Today the Small Dining-Room, the place where the Red Guard finally arrested the hiding Provisional leaders, is preserved largely as it was on that day. Bone-white and lined with tapestries, it is indeed small as imperial dining rooms went, with an elegant table and numerous chairs backed against the walls. The hands of the clock show 2:10, marking the time of morning on Oct. 26 when the Bolsheviks took command.
Several other rooms of the Hermitage preserve the salons of the imperial family, providing a glimpse into how the czars lived. Most of them face the Neva River, from which the bombardment of the palace began.
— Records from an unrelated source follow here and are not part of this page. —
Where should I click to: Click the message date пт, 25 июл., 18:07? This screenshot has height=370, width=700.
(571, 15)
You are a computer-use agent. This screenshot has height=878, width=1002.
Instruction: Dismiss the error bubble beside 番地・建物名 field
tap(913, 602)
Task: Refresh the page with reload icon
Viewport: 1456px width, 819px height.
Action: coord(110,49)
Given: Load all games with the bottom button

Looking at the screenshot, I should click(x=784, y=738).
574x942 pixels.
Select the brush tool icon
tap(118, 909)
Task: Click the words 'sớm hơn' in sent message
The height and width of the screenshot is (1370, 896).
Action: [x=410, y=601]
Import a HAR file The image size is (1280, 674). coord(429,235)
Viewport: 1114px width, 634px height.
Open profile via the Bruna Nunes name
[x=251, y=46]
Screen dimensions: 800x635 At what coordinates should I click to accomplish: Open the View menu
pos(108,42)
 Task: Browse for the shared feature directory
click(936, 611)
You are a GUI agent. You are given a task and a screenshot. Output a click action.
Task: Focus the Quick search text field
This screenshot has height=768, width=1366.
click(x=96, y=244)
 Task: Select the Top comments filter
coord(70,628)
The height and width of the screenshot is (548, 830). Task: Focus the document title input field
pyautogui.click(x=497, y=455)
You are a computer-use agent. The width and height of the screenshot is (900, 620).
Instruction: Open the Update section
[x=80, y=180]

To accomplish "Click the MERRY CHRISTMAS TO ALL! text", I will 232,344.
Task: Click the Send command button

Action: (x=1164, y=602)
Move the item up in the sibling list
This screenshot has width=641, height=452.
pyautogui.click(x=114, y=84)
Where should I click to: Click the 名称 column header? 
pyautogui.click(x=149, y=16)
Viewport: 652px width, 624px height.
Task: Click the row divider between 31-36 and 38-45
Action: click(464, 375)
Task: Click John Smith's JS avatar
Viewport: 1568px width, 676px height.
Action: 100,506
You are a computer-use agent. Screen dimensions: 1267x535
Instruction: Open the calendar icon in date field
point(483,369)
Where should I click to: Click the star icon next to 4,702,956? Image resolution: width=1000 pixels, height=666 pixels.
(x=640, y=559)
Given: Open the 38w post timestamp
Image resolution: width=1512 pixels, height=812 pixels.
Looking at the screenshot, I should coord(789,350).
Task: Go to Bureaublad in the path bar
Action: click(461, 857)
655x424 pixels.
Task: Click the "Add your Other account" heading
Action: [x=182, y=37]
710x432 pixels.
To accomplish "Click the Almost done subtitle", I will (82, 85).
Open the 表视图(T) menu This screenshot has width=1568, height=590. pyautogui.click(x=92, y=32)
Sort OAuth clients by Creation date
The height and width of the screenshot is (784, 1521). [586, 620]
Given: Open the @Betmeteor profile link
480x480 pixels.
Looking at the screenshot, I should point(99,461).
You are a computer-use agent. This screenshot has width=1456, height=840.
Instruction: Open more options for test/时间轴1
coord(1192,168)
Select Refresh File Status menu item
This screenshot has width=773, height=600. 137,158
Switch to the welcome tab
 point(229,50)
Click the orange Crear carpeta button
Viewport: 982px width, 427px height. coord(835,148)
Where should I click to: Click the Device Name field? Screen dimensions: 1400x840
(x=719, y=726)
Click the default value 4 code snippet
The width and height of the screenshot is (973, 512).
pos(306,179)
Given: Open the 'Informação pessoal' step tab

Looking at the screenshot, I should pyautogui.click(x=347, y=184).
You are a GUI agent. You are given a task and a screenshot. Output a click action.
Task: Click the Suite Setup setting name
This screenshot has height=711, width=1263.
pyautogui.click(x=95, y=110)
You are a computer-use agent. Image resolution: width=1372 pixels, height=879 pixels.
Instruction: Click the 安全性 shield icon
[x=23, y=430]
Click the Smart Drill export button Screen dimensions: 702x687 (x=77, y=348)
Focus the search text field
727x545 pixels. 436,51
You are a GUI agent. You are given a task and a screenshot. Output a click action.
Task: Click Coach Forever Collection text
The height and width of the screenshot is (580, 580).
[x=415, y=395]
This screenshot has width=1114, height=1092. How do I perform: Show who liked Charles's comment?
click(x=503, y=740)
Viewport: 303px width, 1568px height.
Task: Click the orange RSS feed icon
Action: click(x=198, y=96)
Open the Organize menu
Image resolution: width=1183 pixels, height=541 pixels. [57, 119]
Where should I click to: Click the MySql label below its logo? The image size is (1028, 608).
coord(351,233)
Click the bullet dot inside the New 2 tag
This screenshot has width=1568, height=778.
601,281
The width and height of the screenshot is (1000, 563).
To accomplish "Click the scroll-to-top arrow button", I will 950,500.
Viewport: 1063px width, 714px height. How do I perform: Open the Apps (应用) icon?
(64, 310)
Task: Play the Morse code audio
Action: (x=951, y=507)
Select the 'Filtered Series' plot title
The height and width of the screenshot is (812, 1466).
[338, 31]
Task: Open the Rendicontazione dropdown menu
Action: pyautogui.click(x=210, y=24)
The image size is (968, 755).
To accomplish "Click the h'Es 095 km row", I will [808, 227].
As Jordan and I looked around, April icebergs drifted along the river.
Nicholas II's English Gothic-style library, the dazzling Golden Drawing Room, the breathtakingly gilded Malachite Room -- the galleries are stunning in their abundance and beauty. Depending on one's viewpoint, they represent either the apogee of imperial craftsmanship or sufficient justification for a revolution.
Which makes the white-and-gilt October Staircase so strangely affecting. It's the route the Reds used to get upstairs when they attacked. You can imagine the soldiers taking a good look, catching a deep breath and plunging through the portal, utterly clueless about where it would lead. Not too far from the Winter Palace is the Field of Mars (named for the war god, not the planet). It features the Monument to Revolutionary Fighters, a tribute to fallen members of the Red Guard.
Regardless of cause or ancestral connection, it's hard to resist feelings of reverence in the presence of an eternal flame and low stone slabs bearing names and dates. And Lord knows there is plenty to mourn about the history of Russia: not just the whole horrific mess wrought by Lenin, Sverdlov and the rest of the Bolsheviks but events that occurred long before the revolution and those that played out long after, up to today.
And so it's worth noting that on their wedding day, some Russian couples visit the Field of Mars right after the ceremony.
There's something inspiring about the thought of young people breezing by the flames of the past on the day they embark on their future.